A lightweight HTTP server implementation in pure Java, built from scratch with zero external dependencies. This project explores different server concurrency models and their performance characteristics.

What is this?

HTTPForge is a learning project that implements a working HTTP/1.1 server using only the Java standard library. It includes three different concurrency strategies so you can compare how they handle load and what trade-offs each approach makes.

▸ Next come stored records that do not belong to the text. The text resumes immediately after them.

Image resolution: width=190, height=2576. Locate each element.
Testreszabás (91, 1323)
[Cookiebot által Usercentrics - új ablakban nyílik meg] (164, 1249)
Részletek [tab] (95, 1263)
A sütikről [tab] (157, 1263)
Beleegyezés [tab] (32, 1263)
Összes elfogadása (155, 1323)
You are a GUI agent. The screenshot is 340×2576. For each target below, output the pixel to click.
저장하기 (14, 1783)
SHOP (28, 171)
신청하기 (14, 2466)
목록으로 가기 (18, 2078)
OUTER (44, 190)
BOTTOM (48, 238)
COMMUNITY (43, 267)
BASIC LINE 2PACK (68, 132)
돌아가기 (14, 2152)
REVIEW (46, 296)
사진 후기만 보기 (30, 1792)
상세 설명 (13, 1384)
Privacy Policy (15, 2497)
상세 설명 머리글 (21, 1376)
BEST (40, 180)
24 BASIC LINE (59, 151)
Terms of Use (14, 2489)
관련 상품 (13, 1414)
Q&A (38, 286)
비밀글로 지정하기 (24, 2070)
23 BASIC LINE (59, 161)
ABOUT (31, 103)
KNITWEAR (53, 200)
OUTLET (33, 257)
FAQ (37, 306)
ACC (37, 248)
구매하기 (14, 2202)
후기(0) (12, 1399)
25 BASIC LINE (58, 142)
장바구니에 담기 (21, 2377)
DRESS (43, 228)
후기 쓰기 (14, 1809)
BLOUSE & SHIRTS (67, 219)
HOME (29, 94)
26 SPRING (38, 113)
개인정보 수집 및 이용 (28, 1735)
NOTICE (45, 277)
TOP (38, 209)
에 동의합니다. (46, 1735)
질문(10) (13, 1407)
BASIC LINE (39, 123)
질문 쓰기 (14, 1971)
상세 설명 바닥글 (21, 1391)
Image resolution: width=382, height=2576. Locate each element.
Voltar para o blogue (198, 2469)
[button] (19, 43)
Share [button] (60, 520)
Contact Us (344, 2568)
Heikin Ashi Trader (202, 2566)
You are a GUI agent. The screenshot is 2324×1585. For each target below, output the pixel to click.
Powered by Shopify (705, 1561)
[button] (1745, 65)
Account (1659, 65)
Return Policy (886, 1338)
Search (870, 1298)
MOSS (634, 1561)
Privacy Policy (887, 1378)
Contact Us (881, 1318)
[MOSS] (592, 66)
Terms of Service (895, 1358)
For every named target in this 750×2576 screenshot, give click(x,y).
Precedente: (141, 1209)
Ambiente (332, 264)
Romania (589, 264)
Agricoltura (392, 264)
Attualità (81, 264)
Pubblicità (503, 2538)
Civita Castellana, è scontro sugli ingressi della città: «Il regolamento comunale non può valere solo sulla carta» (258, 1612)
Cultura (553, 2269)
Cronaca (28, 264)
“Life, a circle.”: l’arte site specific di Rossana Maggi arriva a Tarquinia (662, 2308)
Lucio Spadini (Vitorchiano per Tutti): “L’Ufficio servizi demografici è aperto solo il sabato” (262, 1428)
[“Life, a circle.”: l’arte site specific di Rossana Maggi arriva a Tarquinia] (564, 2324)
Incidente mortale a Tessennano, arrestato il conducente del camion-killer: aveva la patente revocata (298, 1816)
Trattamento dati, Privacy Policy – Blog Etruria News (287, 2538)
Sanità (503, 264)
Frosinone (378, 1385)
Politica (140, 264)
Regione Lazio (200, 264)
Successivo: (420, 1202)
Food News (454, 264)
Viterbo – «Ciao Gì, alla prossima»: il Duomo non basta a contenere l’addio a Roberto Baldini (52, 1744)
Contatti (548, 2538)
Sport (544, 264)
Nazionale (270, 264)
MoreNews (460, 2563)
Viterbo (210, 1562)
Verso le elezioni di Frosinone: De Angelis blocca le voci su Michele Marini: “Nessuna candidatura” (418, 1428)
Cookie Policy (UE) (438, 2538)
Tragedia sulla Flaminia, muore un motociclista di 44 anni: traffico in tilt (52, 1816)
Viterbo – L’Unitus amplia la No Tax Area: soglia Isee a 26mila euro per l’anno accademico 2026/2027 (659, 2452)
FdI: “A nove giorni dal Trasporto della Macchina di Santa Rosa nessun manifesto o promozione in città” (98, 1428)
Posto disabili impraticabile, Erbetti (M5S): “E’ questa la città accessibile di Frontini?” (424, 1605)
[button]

If you've ever wondered how web servers like Tomcat or Jetty work under the hood, this is a good place to start.

Features

Three Server Strategies:

  • Single-Threaded - handles one request at a time (baseline)
  • Thread-per-Request - spawns a new thread for each connection
  • Thread Pool - uses a fixed pool of worker threads with a request queue
  • planned: NIO-based server for async handling

HTTP/1.1 Support:

  • GET and POST methods
  • Header parsing and handling
  • Keep-alive connections
  • Request body parsing

Routing System:

  • Simple path-based routing
  • Lambda-based request handlers
  • Method-specific routes (GET, POST, etc.)

Performance Metrics:

  • Request count and active connections
  • Latency tracking (min, max, avg, percentiles)
  • Real-time metrics endpoint at /metrics

Built-in Benchmarking:

  • Uses hey benchmarking tool
  • Automated performance tests
  • Comparative analysis across strategies

Quick Start

Prerequisites

  • Java 11 or higher
  • Maven 3.6+
  • hey (optional, for benchmarking)

Build and Run

# Clone the repository
git clone <your-repo-url>
cd httpforge

# Build the project
mvn clean package

# Run with thread pool server (recommended)
java -jar target/httpforge-1.0-SNAPSHOT.jar pool

# Or try other strategies
java -jar target/httpforge-1.0-SNAPSHOT.jar single
java -jar target/httpforge-1.0-SNAPSHOT.jar thread

The server will start on http://localhost:8080

API Endpoints

Endpoint Method Description
/ GET Welcome message
/hello GET Hello world with simulated 20ms delay
/echo GET Returns request information
/data POST Echoes back the POST body
/metrics GET Server performance metrics (JSON)

Examples

# Test the welcome endpoint
curl http://localhost:8080/

# Test the hello endpoint
curl http://localhost:8080/hello

# Test echo endpoint
curl http://localhost:8080/echo

# Send POST data
curl -X POST http://localhost:8080/data -d "Hello from client"

# Check server metrics
curl http://localhost:8080/metrics

Benchmarking

Compare the performance of different server strategies:

cd benchmarks

# Run benchmarks for all servers
./run.sh

# Test specific server(s)
./run.sh pool
./run.sh single,thread,pool

# View results
cat benchmark-results/pool_c100.txt

See benchmarks/README.md for detailed benchmarking guide.

Architecture

HTTPForge
├── http/          - HTTP protocol implementation
│   ├── HttpParser.java
│   ├── HttpRequest.java
│   └── HttpResponse.java
├── routing/       - Request routing system
│   ├── Router.java
│   └── Routes.java
├── server/        - Server implementations
│   ├── ServerStrategy.java (interface)
│   ├── SingleThreadServer.java
│   ├── ThreadPerRequestServer.java
│   └── ThreadPoolServer.java
├── metrics/       - Performance tracking
│   └── Metrics.java
└── Main.java      - Application entry point

Learning Outcomes

By exploring this project, you'll understand:

  • How HTTP protocol parsing works
  • Different concurrency models and their trade-offs
  • Thread management and pooling strategies
  • Performance characteristics under load
  • How to implement a basic web server from scratch

Development

# Run tests
mvn test

# Compile without running
mvn compile

# Clean build artifacts
mvn clean

Performance Comparison

Strategy Best For Throughput Memory Usage
Single-Threaded Learning, simple apps Low Minimal
Thread-per-Request Moderate traffic Medium High
Thread Pool Production High Moderate

Contributing

This is an educational project. Feel free to:

  • Experiment with the code
  • Add new features
  • Implement additional server strategies
  • Improve performance

License

This project is open source and available for educational purposes.


Built to understand web server internals and concurrency patterns in Java.